Recorded data Start Marker

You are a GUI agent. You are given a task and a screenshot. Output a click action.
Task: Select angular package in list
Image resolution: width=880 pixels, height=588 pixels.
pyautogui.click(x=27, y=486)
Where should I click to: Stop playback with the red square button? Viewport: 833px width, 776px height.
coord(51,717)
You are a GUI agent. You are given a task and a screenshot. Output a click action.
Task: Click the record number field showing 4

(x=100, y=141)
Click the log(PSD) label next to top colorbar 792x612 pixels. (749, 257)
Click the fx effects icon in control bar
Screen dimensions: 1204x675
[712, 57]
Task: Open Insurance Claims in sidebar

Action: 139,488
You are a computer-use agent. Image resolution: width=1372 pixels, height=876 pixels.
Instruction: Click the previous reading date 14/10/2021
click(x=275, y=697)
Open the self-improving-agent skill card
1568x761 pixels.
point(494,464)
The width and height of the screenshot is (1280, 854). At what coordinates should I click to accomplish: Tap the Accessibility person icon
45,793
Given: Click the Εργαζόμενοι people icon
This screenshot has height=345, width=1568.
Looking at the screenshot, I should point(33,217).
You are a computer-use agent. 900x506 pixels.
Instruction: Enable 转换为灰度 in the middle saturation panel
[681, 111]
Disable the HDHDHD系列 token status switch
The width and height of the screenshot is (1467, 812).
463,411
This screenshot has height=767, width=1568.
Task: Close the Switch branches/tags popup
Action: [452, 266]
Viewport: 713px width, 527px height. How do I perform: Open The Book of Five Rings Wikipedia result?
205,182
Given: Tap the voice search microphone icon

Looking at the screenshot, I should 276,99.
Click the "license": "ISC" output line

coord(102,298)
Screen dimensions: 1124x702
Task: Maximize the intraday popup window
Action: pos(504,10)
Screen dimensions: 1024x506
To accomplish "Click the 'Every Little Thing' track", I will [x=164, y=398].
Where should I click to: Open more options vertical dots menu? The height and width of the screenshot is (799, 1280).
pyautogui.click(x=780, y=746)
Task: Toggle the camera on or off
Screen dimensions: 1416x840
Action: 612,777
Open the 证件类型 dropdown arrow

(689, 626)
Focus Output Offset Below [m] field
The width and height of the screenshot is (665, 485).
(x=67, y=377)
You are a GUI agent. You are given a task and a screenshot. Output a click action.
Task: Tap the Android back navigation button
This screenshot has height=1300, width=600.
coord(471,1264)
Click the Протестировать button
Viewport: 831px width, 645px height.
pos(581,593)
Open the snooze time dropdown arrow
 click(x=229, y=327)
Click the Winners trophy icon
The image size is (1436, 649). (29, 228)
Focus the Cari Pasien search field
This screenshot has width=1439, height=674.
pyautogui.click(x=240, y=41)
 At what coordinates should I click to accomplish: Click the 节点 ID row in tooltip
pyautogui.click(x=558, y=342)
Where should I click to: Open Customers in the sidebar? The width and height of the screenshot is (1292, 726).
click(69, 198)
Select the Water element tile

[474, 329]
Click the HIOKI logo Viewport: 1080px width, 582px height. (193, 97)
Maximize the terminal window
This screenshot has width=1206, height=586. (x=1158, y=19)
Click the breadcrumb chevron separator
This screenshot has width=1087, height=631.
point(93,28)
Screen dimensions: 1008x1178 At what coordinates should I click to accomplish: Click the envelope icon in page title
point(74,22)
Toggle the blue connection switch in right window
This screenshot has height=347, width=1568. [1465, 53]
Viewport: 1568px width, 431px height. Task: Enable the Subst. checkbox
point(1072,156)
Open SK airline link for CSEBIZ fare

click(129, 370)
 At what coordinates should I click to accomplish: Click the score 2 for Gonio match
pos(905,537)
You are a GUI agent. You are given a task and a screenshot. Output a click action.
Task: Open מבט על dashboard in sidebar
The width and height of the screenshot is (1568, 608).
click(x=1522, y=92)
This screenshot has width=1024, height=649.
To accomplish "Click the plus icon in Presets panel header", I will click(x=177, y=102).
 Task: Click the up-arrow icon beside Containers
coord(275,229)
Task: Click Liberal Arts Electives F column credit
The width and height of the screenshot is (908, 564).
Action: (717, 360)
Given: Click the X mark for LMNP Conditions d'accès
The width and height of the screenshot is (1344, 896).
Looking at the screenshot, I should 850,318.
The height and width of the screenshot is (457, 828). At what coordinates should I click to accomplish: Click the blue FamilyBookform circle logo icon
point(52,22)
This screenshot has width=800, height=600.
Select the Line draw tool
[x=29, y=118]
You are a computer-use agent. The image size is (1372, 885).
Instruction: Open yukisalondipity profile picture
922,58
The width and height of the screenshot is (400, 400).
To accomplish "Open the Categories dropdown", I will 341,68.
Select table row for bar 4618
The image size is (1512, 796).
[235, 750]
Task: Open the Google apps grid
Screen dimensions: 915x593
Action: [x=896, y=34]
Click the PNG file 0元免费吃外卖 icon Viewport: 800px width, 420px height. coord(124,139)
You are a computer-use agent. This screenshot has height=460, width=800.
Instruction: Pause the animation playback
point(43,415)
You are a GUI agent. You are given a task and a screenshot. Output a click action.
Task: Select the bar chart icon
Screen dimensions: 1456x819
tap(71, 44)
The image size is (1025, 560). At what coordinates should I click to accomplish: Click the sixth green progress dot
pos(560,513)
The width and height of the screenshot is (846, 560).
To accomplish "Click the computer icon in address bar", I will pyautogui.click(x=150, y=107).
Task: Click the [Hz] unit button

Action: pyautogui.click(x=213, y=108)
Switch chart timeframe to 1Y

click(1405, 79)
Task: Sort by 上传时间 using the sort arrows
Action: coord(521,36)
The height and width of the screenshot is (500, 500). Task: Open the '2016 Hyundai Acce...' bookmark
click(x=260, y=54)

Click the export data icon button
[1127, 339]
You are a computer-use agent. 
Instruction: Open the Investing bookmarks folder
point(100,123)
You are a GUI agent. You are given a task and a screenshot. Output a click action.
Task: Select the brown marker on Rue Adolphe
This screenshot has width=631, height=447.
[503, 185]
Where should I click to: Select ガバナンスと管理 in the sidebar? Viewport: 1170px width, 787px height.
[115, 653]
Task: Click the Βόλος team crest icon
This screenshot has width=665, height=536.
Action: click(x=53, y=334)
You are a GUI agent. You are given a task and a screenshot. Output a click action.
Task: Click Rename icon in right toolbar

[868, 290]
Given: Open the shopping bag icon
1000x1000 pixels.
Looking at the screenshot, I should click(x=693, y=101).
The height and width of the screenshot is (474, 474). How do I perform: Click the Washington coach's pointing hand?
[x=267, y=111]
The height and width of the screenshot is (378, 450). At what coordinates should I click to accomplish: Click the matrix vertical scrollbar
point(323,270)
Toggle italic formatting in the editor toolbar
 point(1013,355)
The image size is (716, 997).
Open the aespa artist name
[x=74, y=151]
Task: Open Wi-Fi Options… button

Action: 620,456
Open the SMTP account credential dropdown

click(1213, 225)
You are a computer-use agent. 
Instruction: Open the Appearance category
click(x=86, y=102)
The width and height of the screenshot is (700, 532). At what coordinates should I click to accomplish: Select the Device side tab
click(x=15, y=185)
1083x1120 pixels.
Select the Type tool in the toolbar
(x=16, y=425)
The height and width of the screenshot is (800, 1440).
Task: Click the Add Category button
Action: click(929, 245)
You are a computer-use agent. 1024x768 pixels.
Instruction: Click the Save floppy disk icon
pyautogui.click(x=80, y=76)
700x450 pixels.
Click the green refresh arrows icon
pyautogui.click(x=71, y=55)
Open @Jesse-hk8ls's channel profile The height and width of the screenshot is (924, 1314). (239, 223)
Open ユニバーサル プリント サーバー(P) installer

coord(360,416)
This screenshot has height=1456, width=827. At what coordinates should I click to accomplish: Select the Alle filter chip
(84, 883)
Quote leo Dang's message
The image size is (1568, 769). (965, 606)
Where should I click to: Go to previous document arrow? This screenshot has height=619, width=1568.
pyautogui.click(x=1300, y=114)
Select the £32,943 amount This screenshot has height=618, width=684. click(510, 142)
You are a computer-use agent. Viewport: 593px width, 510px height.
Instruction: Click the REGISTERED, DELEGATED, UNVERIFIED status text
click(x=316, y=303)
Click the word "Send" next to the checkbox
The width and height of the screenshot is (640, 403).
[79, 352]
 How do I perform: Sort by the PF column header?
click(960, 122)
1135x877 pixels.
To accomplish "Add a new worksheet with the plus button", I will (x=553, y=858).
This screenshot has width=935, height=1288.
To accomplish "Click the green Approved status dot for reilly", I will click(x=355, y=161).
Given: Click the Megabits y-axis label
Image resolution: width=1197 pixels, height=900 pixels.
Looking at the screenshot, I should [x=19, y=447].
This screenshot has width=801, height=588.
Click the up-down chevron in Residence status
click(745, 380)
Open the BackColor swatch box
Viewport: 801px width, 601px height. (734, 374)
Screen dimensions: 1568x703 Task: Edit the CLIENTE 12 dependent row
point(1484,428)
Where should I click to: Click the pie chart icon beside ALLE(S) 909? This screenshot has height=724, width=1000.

Recorded data End Marker

Try it
Return only the lines above that run from the opening line through the line containing "Disable the HDHDHD系列 token status switch", exactly as written.

Task response
You are a GUI agent. You are given a task and a screenshot. Output a click action.
Task: Select angular package in list
Image resolution: width=880 pixels, height=588 pixels.
pyautogui.click(x=27, y=486)
Where should I click to: Stop playback with the red square button? Viewport: 833px width, 776px height.
coord(51,717)
You are a GUI agent. You are given a task and a screenshot. Output a click action.
Task: Click the record number field showing 4

(x=100, y=141)
Click the log(PSD) label next to top colorbar 792x612 pixels. (749, 257)
Click the fx effects icon in control bar
Screen dimensions: 1204x675
[712, 57]
Task: Open Insurance Claims in sidebar

Action: 139,488
You are a computer-use agent. Image resolution: width=1372 pixels, height=876 pixels.
Instruction: Click the previous reading date 14/10/2021
click(x=275, y=697)
Open the self-improving-agent skill card
1568x761 pixels.
point(494,464)
The width and height of the screenshot is (1280, 854). At what coordinates should I click to accomplish: Tap the Accessibility person icon
45,793
Given: Click the Εργαζόμενοι people icon
This screenshot has height=345, width=1568.
Looking at the screenshot, I should point(33,217).
You are a computer-use agent. 900x506 pixels.
Instruction: Enable 转换为灰度 in the middle saturation panel
[681, 111]
Disable the HDHDHD系列 token status switch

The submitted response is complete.